ETIA.CausalLearning.CDHPO package

Subpackages

Submodules

ETIA.CausalLearning.CDHPO.CDHPOBase module

class CDHPOBase(configurations, dataset)[source]

Bases: object

A base class for Causal Discovery Hyperparameter Optimization (CDHPO) algorithms. This class defines the basic structure for implementing hyperparameter optimization algorithms.

run()[source]

Runs the hyperparameter optimization process. This method should be overridden by subclasses.

run_new()[source]

Re-runs the optimization process with new or updated configurations. This method should be overridden by subclasses.

find_best_config(algorithms)[source]

Finds the best configuration from a list of algorithms.

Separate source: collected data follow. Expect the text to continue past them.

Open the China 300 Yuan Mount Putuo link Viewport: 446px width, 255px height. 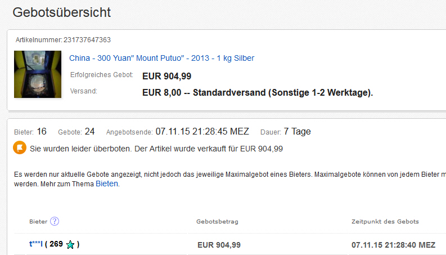(x=161, y=58)
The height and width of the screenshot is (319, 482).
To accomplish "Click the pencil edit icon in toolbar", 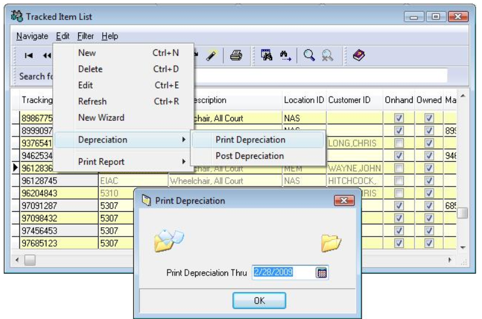I will [212, 55].
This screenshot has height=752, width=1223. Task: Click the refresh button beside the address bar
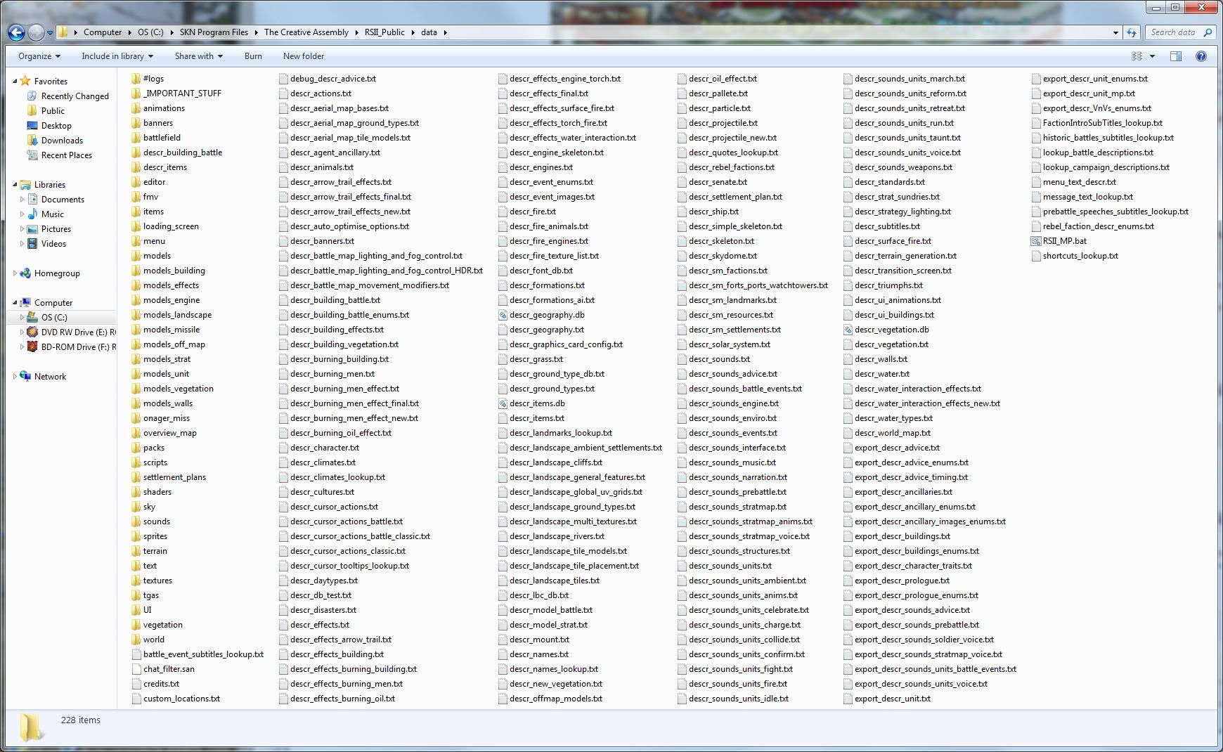pyautogui.click(x=1131, y=32)
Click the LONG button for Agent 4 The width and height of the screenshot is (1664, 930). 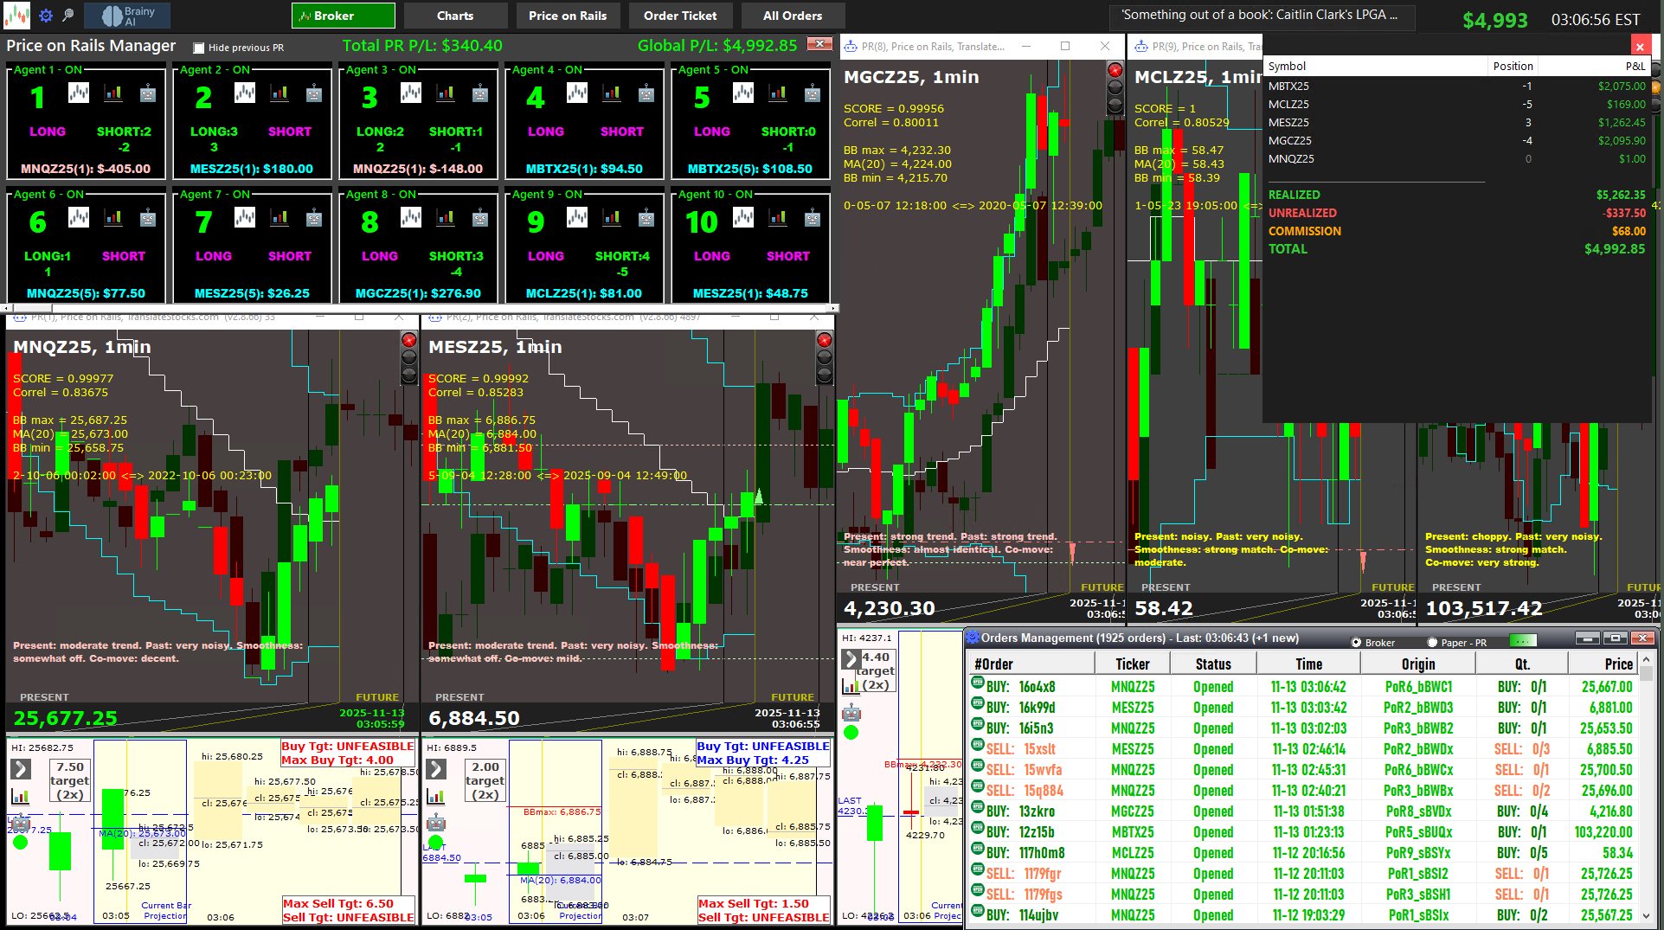(x=546, y=131)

This method should be overridden by subclasses.

save_progress(path)[source]

Saves the current progress of the optimization process.

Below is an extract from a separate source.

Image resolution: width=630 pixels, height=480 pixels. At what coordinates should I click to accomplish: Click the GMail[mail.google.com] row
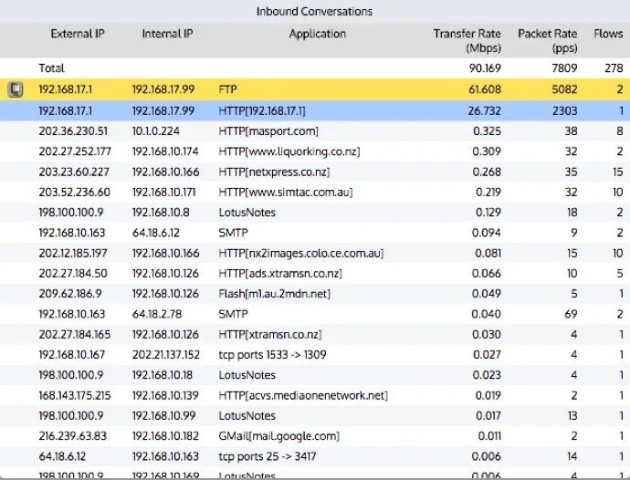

load_progress(path)[source]

Loads the progress of a previously run optimization from the specified path.

run()[source]

Runs the hyperparameter optimization process. This method should be overridden by subclasses to provide the specific optimization algorithm.

Returns:

The optimal configuration after the hyperparameter optimization process.

Return type:

object

run_new()[source]

Re-runs the optimization process, typically with new or updated configurations. This method should be overridden by subclasses to define the behavior for restarting or continuing optimization.

find_best_config(algorithms)[source]

Finds the best configuration among the given algorithms.

Parameters:

algorithms (list) – A list of algorithms to evaluate and choose the best configuration from.

Returns:

The best configuration determined from the list of algorithms.

Return type:

object

save_progress(path)[source]

Saves the progress of the optimization process to a file.

Parameters:

path (str) – The file path where the progress should be saved.

load_progress(path)[source]

Loads the progress of a previously run optimization from a file.

Parameters:

path (str) – The file path from where the progress should be loaded.